Foi a queda de um sonho que acalentava desde a mais terna infância. Um sonho feito de vaquinhas roxas e brancas e de pão mergulhado em queijo a ferver.
Lacrimejei.

Foi isso e ter ficado a saber que os Estados Unidos fizeram uma cerimónia fúnebre, respeitando os rituais muçulmanos, do bicho que dizem ter morto.
Sim, eu ainda acredito no Pai Natal.

domingo, 1 de maio de 2011

Amar-vos

De tudo o que escolhi e que me escolheu. De todos os lugares que conheci e que me conheceram. De todos os dias que preenchi e que me preencheram. De todos os passos que conduzi e que me conduziram. De toda a minha vida, numa imensidão de lados que não vi, que desejei, que programei, que destinei. De todo o meu passado vão, ou repleto de sentido. De tudo o que vi e escutei. De tudo o que senti na ponta dos dedos e na carne feita de sangue do meu coração. De todas as coisas boas e más.

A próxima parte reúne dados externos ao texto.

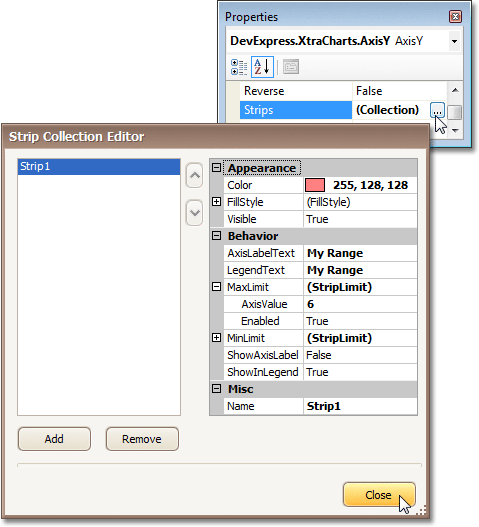This screenshot has height=527, width=479.
Task: Open the AxisY object selector dropdown
Action: coord(454,41)
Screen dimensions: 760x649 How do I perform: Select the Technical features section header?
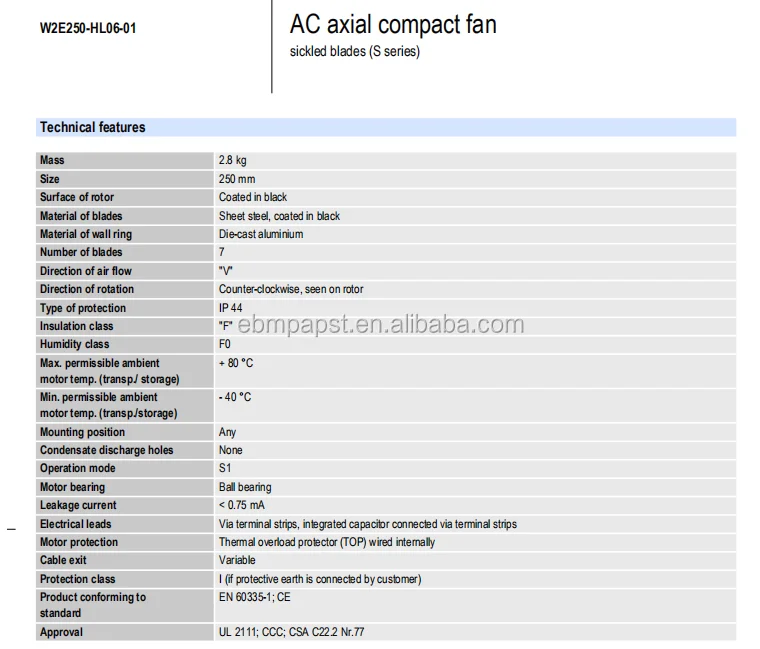click(92, 127)
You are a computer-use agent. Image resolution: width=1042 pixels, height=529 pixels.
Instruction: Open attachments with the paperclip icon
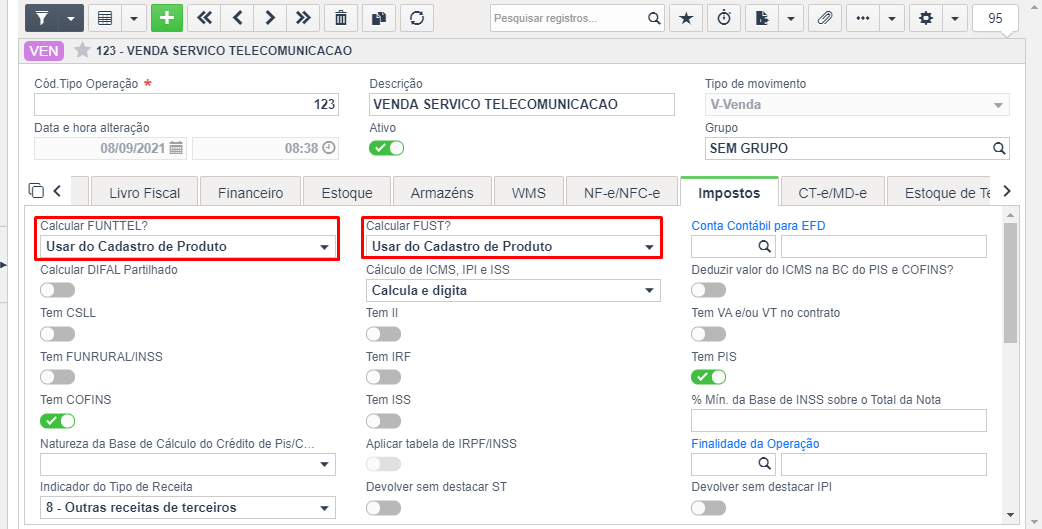click(x=825, y=18)
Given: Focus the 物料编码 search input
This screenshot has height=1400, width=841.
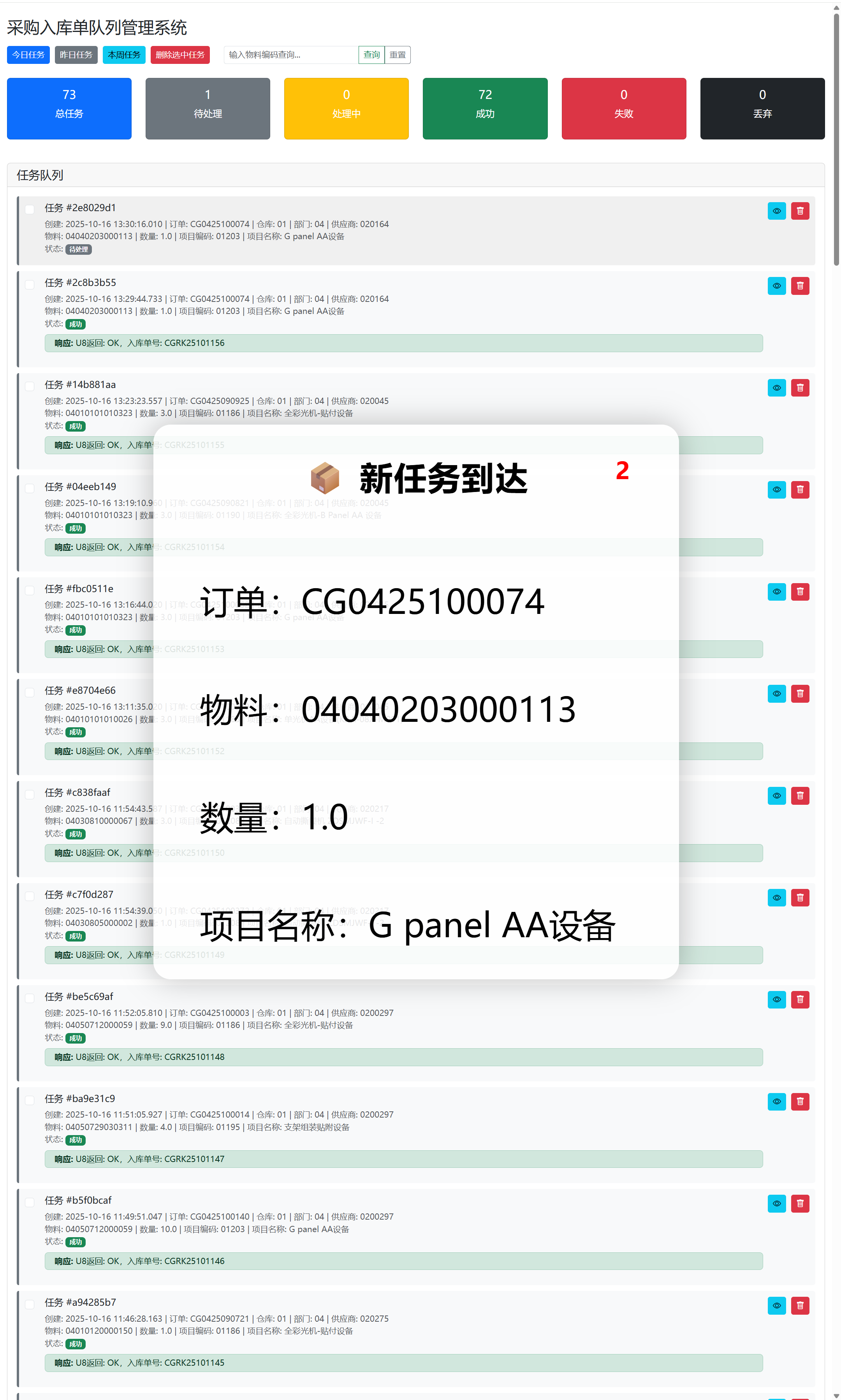Looking at the screenshot, I should [291, 55].
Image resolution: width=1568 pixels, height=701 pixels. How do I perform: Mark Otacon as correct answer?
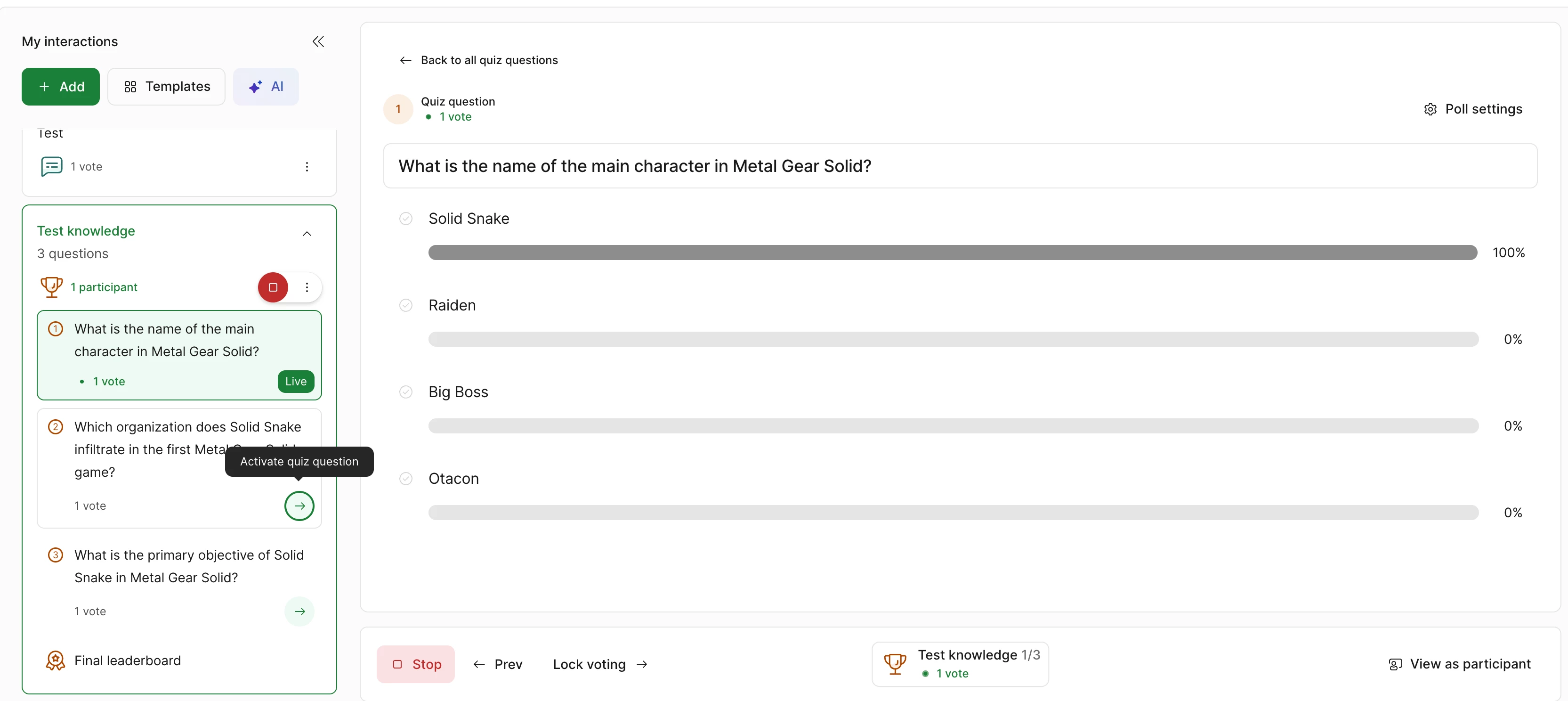point(406,479)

De tudo o que sou, vocês são, irremediavelmente.
Vocês são a minha vida inteira para trás e para a frente. Do avesso e do direito.
Quero-vos tanto, quanto me cansam. Amo-vos tanto, quanto a dor do medo de vos perder.
É tudo proporcional a vocês.
Amo-vos com o amor que doi e que apazigua, com a calma enervada dos que esperaram tudo e nada.
Amo-vos completamente, até ficar vazia.
Alice e António. Os dois A's que me fazem e desfazem de amor.